SUPPLIED MATERIAL:

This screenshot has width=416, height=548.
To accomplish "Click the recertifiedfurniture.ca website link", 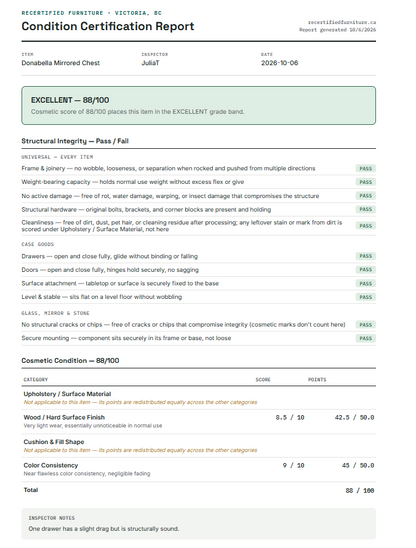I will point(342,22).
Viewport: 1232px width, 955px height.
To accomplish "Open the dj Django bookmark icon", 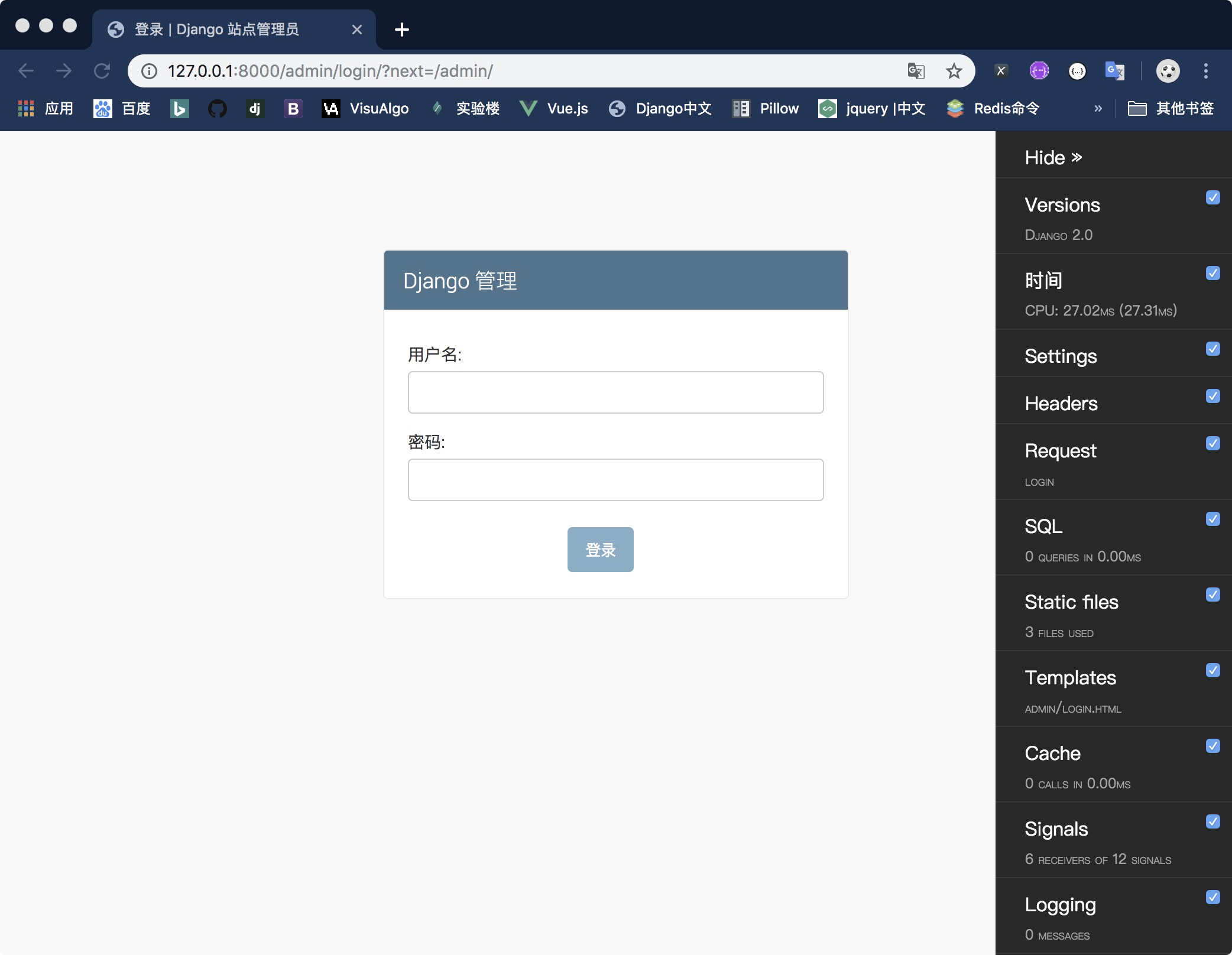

==

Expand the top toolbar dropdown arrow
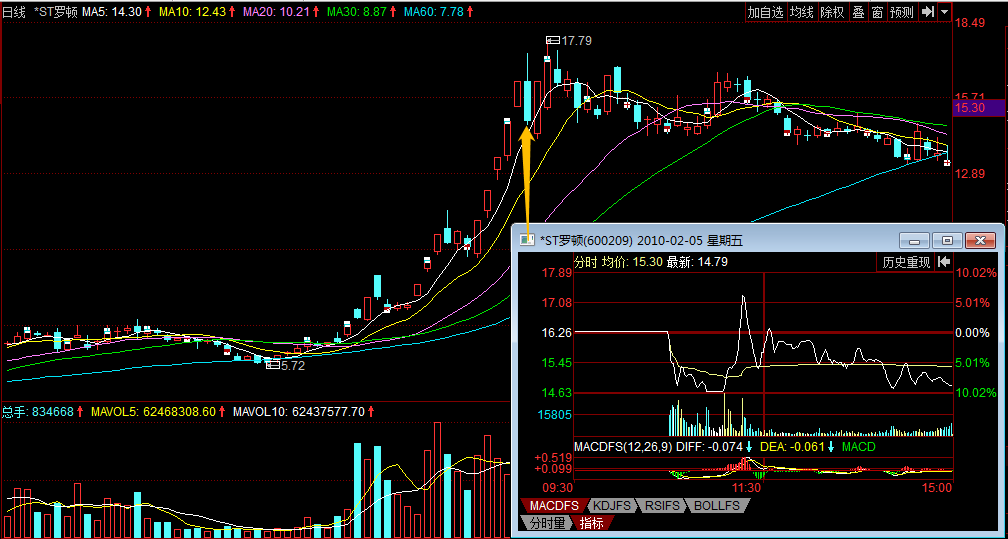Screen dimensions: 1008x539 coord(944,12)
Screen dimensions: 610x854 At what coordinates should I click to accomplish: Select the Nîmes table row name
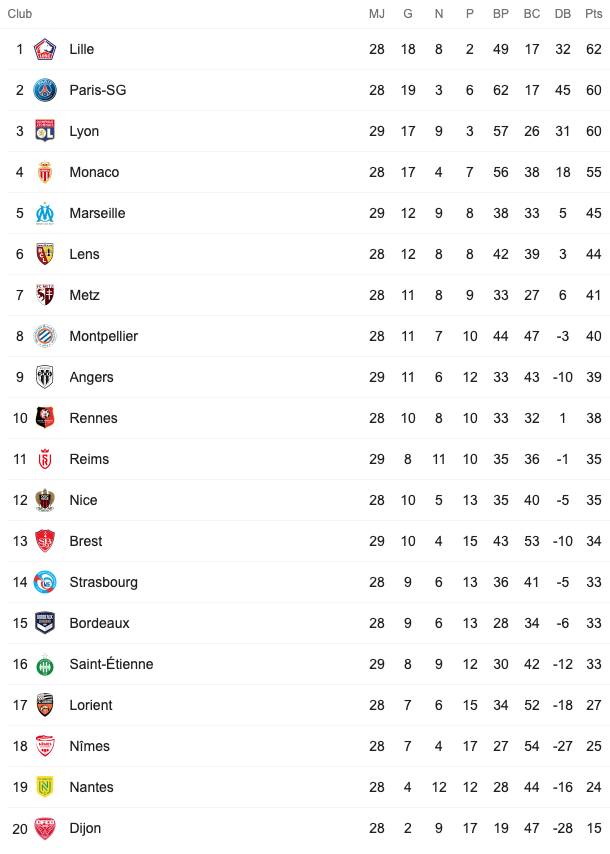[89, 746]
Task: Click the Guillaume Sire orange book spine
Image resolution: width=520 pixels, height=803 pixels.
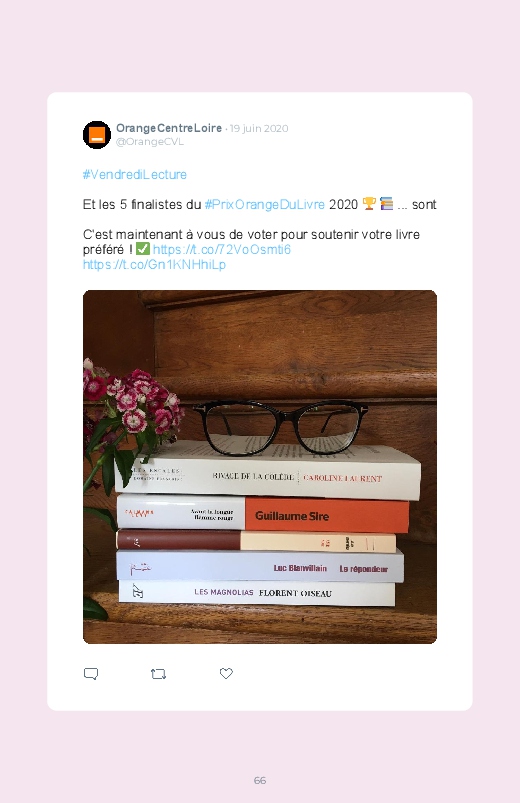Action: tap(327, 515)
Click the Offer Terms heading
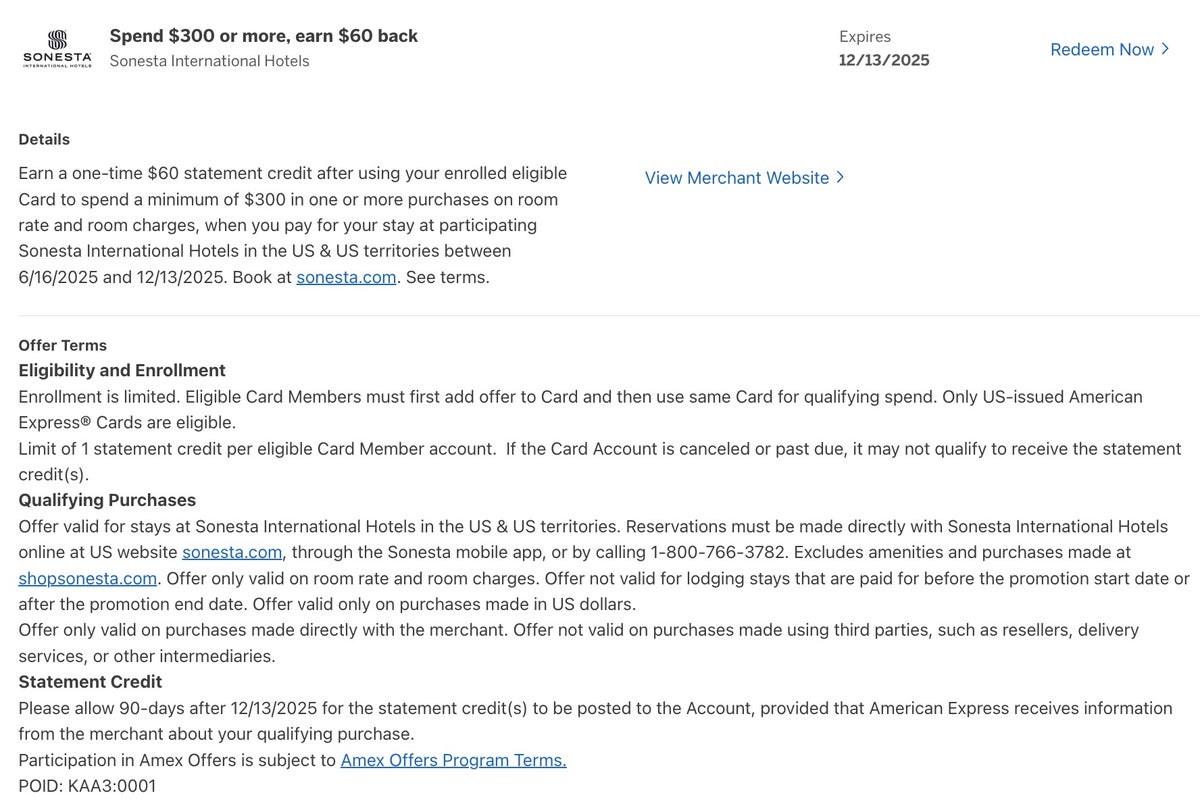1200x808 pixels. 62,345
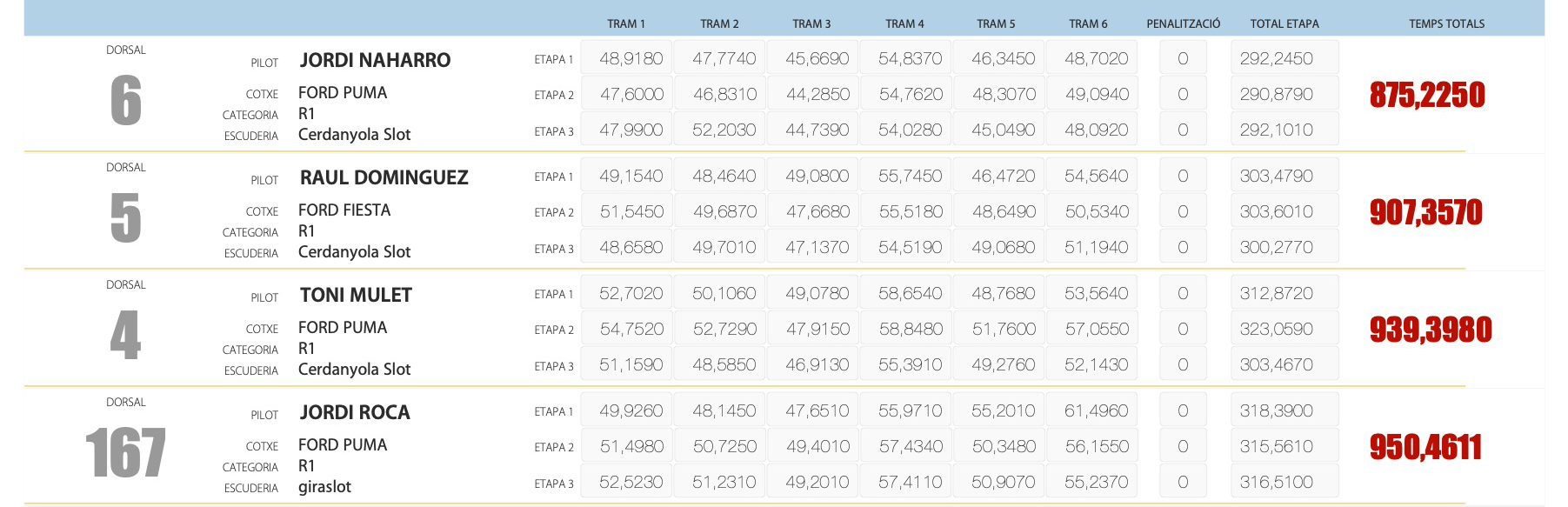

TO BE DONE:
Starting with the line that contains "Viewport: 1232px width, 955px height." and going on through the line that contains "the dj Django", rewrite that data with "bookmark icon" changed to "bookmark button" and everything else left as it is. Leave the pictures out of your answer.

RESULT OF THE TASK:
Viewport: 1232px width, 955px height.
To accomplish "Open the dj Django bookmark button", 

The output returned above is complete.